Oh, if only it were so easy for the person with bipolar disorder to break out of their cycles and live a normal life.
Ah, but that hasn't been your experience, has it? I didn't think so.
Bipolar disorder truly is a disorder of the moods. And mood is everything to the person suffering from the illness. Especially when combined with chemical dependence.
It determines whether he will feel like blaming others or start taking responsibility for his own choices. It determines whether he will forgive himself for getting himself fired from the best job he's ever had, he thinks, and whether he will summon the courage to find a new one to feed his family. It determines whether he will spend time with the children that day, or, as per usual, hide in another part of the house doing the "bad thing," as the long-suffering wife who has watched him self-medicate with illegal substances for years calls it.
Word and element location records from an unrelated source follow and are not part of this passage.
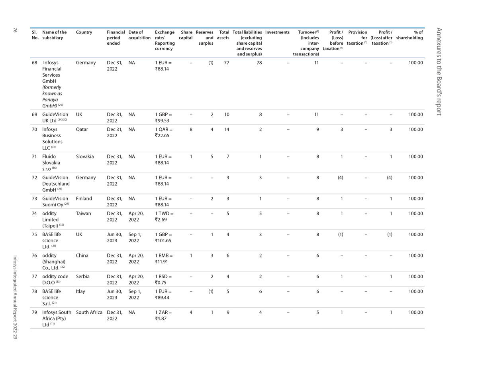Select the '1 RSD = ₹0.75' exchange rate

pos(163,279)
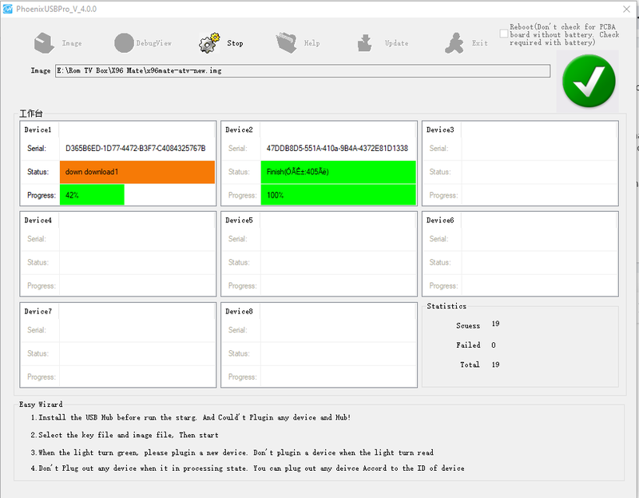Open the DebugView tool icon
Viewport: 639px width, 498px height.
click(x=124, y=43)
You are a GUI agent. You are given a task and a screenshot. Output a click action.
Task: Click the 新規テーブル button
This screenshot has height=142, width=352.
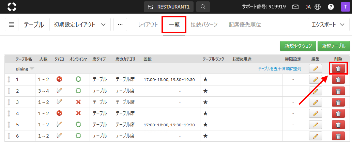coord(334,46)
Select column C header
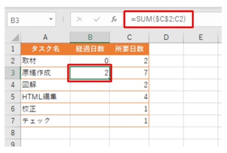This screenshot has height=153, width=227. 129,37

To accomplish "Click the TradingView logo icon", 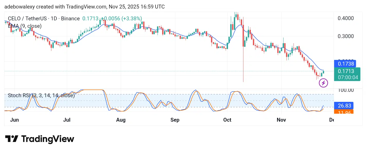I will click(12, 139).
If he is being treated, his mood on any given day will determine whether he pops more pills than he should that day to deal with his "breakthrough" depression, which in turn will determine whether he will be able to function as the combination of said greater dosage makes him virtually unconscious.
It determines whether he will have normal relations with his spouse or if he'll continue to struggle with his addiction to online pornography, aggravated by his illegal vices which lower his inhibitions. It determines whether he will sulk around his wife and kids, drenched in the guilt of his private shame, unable even to look his wife in the eye because now he has no energy for her. For the bipolar addict is ever seeking chemical stability. He is happy to finally be under treatment.
But the treatment's not enough. Inevitably, the prescribed medications will seem to fail him. When the chemical stability the addict craves doesn't come, they may first take greater dosages of their medication. Twice the daily dose of the antidepressant. When that doesn't work, they will return to their old vices.
Now then, his mood on any given day will determine if he will respond from downstairs to his daughter's pleadings that she wants her "Da-da," or if he'll ignore her and continue whatever idle pleasures he is engaged in. It will determine whether he slams the door on his mother as she comes by to see him face to face for the first time in weeks, as she's dropping off (at least trying to) a Father's Day gift. It will determine whether he curses at her loud enough for the neighbors to hear, blaming her for doing (when he was growing up) the same illegal drugs he does now. It will determine whether he will take action to secure his family's much-needed food stamp benefits or whether he will sit back, escape from his problems again, and do nothing. It will determine whether he makes his spouse wait on him hand and foot, while he lifts not a finger to make her life more comfortable.
And it will determine whether he makes her spend hours, countless hundreds of them, locked away with the kids in a separate room over the years while he labors over the fifth draft of a fledgling manuscript that will never be published. He will always be seeking that chemical stability, with or without treatment. Given the inadequacy of the city-provided services and his own lack of will to improve himself, it is unlikely he will get better. Another unfortunate result of his financial situation. Without health insurance, he doesn't have access to the counseling/therapy he so desperately needs.
And, as always, he and his family will have to depend upon the grace of God, since it is unlikely they will be able to depend upon him.